AIM OF THE TASK: Rewrite the data below with every "Viewport" replaced by "Display", leaving everything else unchanged.

DATA SUPPLIED:
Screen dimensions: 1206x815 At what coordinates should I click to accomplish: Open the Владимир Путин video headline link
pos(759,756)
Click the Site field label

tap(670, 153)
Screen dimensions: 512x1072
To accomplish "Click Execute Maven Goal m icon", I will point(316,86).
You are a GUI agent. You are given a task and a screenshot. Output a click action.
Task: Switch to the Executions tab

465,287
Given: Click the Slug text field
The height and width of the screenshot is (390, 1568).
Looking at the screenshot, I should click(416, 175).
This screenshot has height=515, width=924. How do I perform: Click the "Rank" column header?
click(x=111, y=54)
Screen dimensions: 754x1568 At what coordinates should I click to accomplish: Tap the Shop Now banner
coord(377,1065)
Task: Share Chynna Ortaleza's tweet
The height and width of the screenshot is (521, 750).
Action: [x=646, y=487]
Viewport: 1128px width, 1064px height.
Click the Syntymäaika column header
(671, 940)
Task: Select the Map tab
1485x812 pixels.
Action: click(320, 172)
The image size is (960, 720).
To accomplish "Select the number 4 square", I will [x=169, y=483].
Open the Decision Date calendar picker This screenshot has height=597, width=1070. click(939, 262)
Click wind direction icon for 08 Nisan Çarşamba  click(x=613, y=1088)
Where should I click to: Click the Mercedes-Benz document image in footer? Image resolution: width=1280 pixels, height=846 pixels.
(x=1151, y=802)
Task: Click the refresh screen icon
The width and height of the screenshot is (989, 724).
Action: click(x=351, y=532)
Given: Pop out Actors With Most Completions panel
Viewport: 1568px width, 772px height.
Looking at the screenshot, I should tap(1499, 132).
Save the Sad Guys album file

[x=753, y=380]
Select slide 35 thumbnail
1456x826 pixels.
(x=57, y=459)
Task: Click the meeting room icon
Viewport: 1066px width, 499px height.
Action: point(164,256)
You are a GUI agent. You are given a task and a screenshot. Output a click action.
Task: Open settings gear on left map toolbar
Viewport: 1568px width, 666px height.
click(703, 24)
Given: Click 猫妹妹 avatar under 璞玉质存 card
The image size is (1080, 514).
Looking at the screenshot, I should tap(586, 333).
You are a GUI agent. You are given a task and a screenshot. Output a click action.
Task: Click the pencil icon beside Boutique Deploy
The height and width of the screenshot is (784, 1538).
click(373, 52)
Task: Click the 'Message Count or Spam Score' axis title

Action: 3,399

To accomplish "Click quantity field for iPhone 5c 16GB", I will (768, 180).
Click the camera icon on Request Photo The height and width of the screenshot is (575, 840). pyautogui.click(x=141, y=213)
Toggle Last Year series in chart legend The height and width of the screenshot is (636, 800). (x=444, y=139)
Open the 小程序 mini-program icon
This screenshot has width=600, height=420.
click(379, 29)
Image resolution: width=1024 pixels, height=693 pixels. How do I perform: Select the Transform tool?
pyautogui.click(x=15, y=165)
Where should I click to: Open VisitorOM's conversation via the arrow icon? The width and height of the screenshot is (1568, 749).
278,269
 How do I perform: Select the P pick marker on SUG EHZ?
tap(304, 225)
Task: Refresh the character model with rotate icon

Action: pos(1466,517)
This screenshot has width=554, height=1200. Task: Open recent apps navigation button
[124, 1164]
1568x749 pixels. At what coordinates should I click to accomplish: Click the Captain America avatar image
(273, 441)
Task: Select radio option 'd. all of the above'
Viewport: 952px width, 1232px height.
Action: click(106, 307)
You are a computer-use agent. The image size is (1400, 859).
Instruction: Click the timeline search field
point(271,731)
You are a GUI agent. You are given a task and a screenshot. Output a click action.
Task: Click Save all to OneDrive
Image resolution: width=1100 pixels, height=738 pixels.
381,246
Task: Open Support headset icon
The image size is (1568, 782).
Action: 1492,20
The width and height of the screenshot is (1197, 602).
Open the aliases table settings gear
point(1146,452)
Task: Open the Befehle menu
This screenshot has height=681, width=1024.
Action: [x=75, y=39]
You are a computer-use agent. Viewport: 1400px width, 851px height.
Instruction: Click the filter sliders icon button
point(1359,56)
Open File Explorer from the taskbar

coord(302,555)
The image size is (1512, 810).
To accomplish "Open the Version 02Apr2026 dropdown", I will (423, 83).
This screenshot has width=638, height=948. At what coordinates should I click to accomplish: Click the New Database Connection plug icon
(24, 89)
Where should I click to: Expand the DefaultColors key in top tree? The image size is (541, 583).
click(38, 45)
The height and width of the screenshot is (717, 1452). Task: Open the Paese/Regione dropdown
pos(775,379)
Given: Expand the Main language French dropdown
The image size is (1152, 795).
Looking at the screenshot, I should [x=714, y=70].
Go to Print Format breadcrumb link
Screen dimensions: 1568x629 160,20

OUTPUT:
Screen dimensions: 1206x815 At what coordinates should I click to accomplish: Open the Владимир Путин video headline link
pos(759,756)
Click the Site field label

tap(670, 153)
Screen dimensions: 512x1072
To accomplish "Click Execute Maven Goal m icon", I will point(316,86).
You are a GUI agent. You are given a task and a screenshot. Output a click action.
Task: Switch to the Executions tab

465,287
Given: Click the Slug text field
The height and width of the screenshot is (390, 1568).
Looking at the screenshot, I should click(416, 175).
This screenshot has height=515, width=924. How do I perform: Click the "Rank" column header?
click(x=111, y=54)
Screen dimensions: 754x1568 At what coordinates should I click to accomplish: Tap the Shop Now banner
coord(377,1065)
Task: Share Chynna Ortaleza's tweet
The height and width of the screenshot is (521, 750).
Action: [x=646, y=487]
Display: 1128px width, 1064px height.
Click the Syntymäaika column header
(671, 940)
Task: Select the Map tab
1485x812 pixels.
Action: click(320, 172)
The image size is (960, 720).
To accomplish "Select the number 4 square", I will [x=169, y=483].
Open the Decision Date calendar picker This screenshot has height=597, width=1070. click(939, 262)
Click wind direction icon for 08 Nisan Çarşamba  click(x=613, y=1088)
Where should I click to: Click the Mercedes-Benz document image in footer? Image resolution: width=1280 pixels, height=846 pixels.
(x=1151, y=802)
Task: Click the refresh screen icon
The width and height of the screenshot is (989, 724).
Action: click(x=351, y=532)
Given: Pop out Actors With Most Completions panel
Display: 1568px width, 772px height.
Looking at the screenshot, I should tap(1499, 132).
Save the Sad Guys album file

[x=753, y=380]
Select slide 35 thumbnail
1456x826 pixels.
(x=57, y=459)
Task: Click the meeting room icon
Display: 1066px width, 499px height.
Action: point(164,256)
You are a GUI agent. You are given a task and a screenshot. Output a click action.
Task: Open settings gear on left map toolbar
Display: 1568px width, 666px height.
click(703, 24)
Given: Click 猫妹妹 avatar under 璞玉质存 card
The image size is (1080, 514).
Looking at the screenshot, I should tap(586, 333).
You are a GUI agent. You are given a task and a screenshot. Output a click action.
Task: Click the pencil icon beside Boutique Deploy
The height and width of the screenshot is (784, 1538).
click(373, 52)
Task: Click the 'Message Count or Spam Score' axis title

Action: 3,399

To accomplish "Click quantity field for iPhone 5c 16GB", I will (768, 180).
Click the camera icon on Request Photo The height and width of the screenshot is (575, 840). pyautogui.click(x=141, y=213)
Toggle Last Year series in chart legend The height and width of the screenshot is (636, 800). (x=444, y=139)
Open the 小程序 mini-program icon
This screenshot has width=600, height=420.
click(379, 29)
Image resolution: width=1024 pixels, height=693 pixels. How do I perform: Select the Transform tool?
pyautogui.click(x=15, y=165)
Where should I click to: Open VisitorOM's conversation via the arrow icon? The width and height of the screenshot is (1568, 749).
278,269
 How do I perform: Select the P pick marker on SUG EHZ?
tap(304, 225)
Task: Refresh the character model with rotate icon

Action: pos(1466,517)
This screenshot has width=554, height=1200. Task: Open recent apps navigation button
[124, 1164]
1568x749 pixels. At what coordinates should I click to accomplish: Click the Captain America avatar image
(273, 441)
Task: Select radio option 'd. all of the above'
Display: 952px width, 1232px height.
Action: click(106, 307)
You are a computer-use agent. The image size is (1400, 859).
Instruction: Click the timeline search field
point(271,731)
You are a GUI agent. You are given a task and a screenshot. Output a click action.
Task: Click Save all to OneDrive
Image resolution: width=1100 pixels, height=738 pixels.
381,246
Task: Open Support headset icon
The image size is (1568, 782).
Action: 1492,20
The width and height of the screenshot is (1197, 602).
Open the aliases table settings gear
point(1146,452)
Task: Open the Befehle menu
This screenshot has height=681, width=1024.
Action: [x=75, y=39]
You are a computer-use agent. Display: 1400px width, 851px height.
Instruction: Click the filter sliders icon button
point(1359,56)
Open File Explorer from the taskbar

coord(302,555)
The image size is (1512, 810).
To accomplish "Open the Version 02Apr2026 dropdown", I will (423, 83).
This screenshot has width=638, height=948. At what coordinates should I click to accomplish: Click the New Database Connection plug icon
(24, 89)
Where should I click to: Expand the DefaultColors key in top tree? The image size is (541, 583).
click(38, 45)
The height and width of the screenshot is (717, 1452). Task: Open the Paese/Regione dropdown
pos(775,379)
Given: Expand the Main language French dropdown
The image size is (1152, 795).
Looking at the screenshot, I should [x=714, y=70].
Go to Print Format breadcrumb link
Screen dimensions: 1568x629 160,20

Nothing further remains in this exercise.